■ WHAT IS BEING ASKED:
Continue the "Baby Face" piece below about being mistaken for someone much younger, starting right after its last sentence.

■ DOCUMENT SEGMENT:
○ ○ ○ ○ ○ ○ ○

Friday 20 December 2013

Baby Face

Two things happened to me within the last month which have forced me to accept that I look younger than my twenty years. While I'd always heard from people that I looked maybe a year or two younger than I actually am, that I looked like somebody in senior cycle at secondary school rather than a second year college student, I'd never really paid much heed. I certainly couldn't see it when I looked in the mirror, and besides, people assuming I was in fifth or sixth year instead of senior freshman Law and German was, at best, amusing, and at worst, mildly irksome. Sadly, my living in ignorant bliss about exactly how young some people seem to mistakenly think I am came to a screeching halt thanks to these two recent occurrences, causing me to become hung up on my apparently youthful appearance.

"Let me show you to your table", the young waitress smiled. It was a mid-November Friday evening, and my parents, brother and I had headed out to dine at a nice restaurant in Drogheda. As the four of us sat, the waitress said to my mum, "I'll bring you along menus now. Would you like the kiddies' menu for the children?" and gestured towards me as she uttered the words "kiddies' menu". I was incensed. Dad smirked, Mum was rendered speechless and looked towards me nervously, awaiting my reaction, and my brother Dara, four years my junior, grinned. I was the first to break approximately eight seconds of thundering silence. "I'm twenty", I explained smoothly, as though the waitress were a dense toddler, "so I really don't think that would be appropriate."

"Oh!", came the waitress's surprised reply. "That's so embarrassing, I'm sorry, I'm only twenty-one myself!" With that, she scuttled off, and sent another waitress back with our menus. By now, Dad's shoulders had started to shake with laughter, and I had launched into an amused albeit miffed tirade about how I was sick and tired of people thinking that I am at an age which qualifies me to eat sausage, beans and chips (in this case, ten and under - seriously).

○ ○ ○ ○ ○ ○ ○

■ SUPPLIED INFORMATION:
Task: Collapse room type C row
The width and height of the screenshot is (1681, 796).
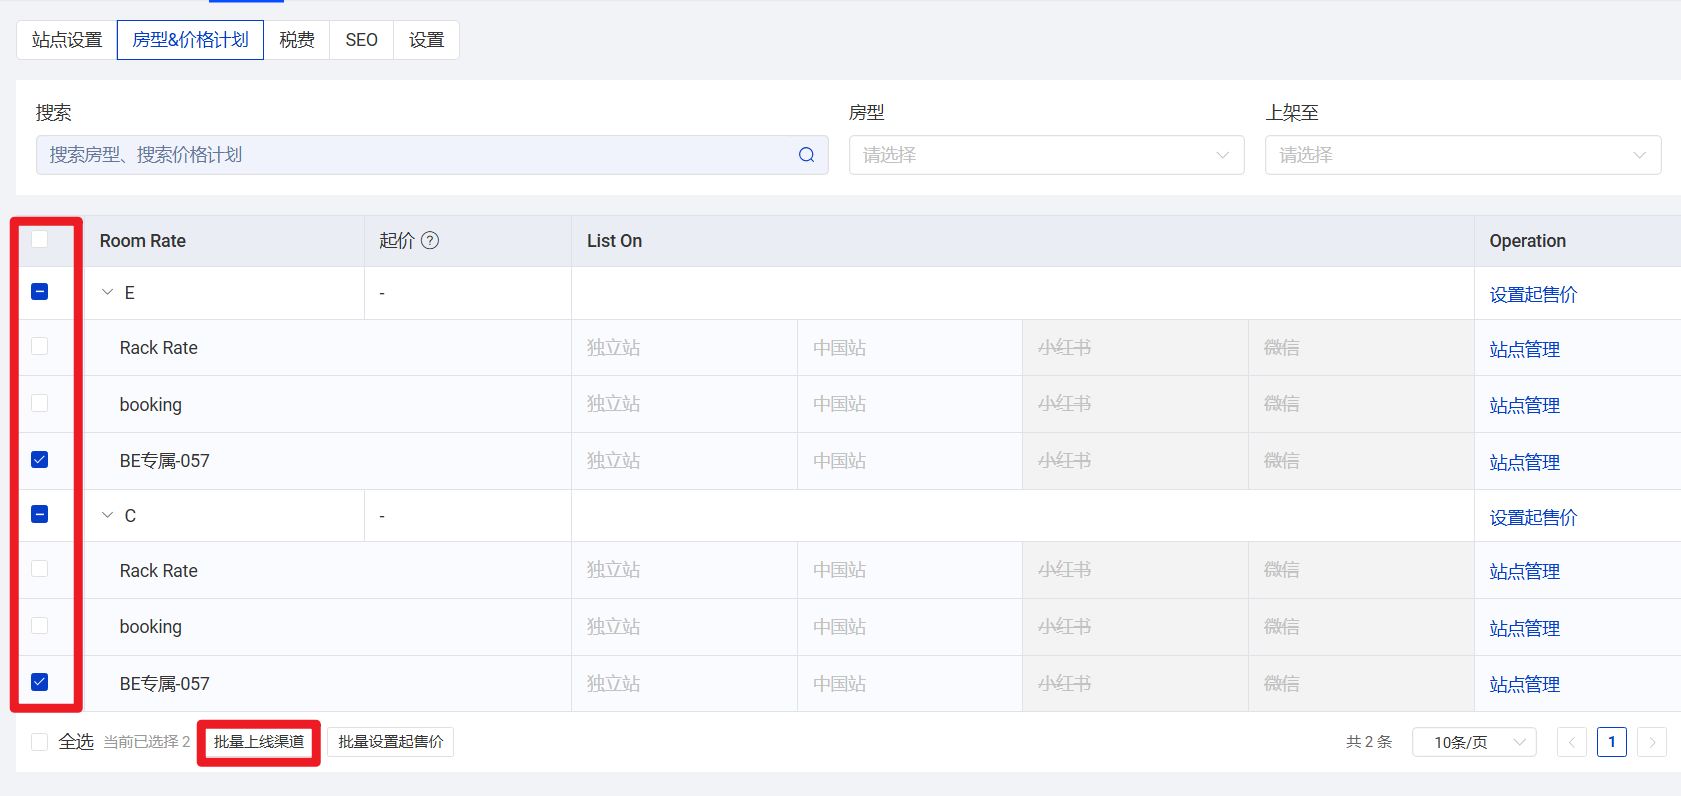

○ ○ ○ ○ ○ ○ ○

■ TASK OUTPUT:
So aghast I was I even went as far as posting a Facebook status about this little incident, something I tend to reserve for very special occasions only. It got fifty-five "likes", and unfortunately I'm not sure if this means that fifty-five people simply found the waitress's faux pas amusing or whether fifty-five people agree with the waitress on me looking like a fourth class pupil. Of course, I've had this happen before, but never before have I had anyone so brazenly mistake me for someone so young. When I was sitting the Leaving Cert, people thought I was sitting the Junior Cert, and when I was sitting the Junior Cert, people tended to think I was still in first year, and so on. That, I could handle. And everybody is going to look juvenile in school uniform, anyway.

It's starting to become a little more embarrassing, though. Or so it did two months ago, anyway. It escalated last week, on the last day of term. I came rushing out my front door, weighed down with a suitcase, a backpack, and my cumbersome laptop and its replacement keyboard, determined to catch the last bus for the next twenty minutes into town. Still running, I stuck out my hand as the bus pulled up to the stop. As I clambered aboard, sweaty and breathless and patting myself down trying to find my ticket, the driver leered and quipped, "are you running away from home, love?!" Having found my ticket, I validated it, chuckled weakly, and proceeded to haul my case into the luggage rack and find a seat. Twenty minutes later as we approached my stop in town, I made my way back to the luggage rack at the front of the bus to tussle with my case.

"Are ya heading home for the weekend, love?" he asked.

"Yeah, I am! Back to Louth!"

"Ah you're from Louth; a wee lass from the the Wee County! Are ya at college here?"

"Yes, yes I am!"

"And where are ya studying?"

"Law and German in Trinity..."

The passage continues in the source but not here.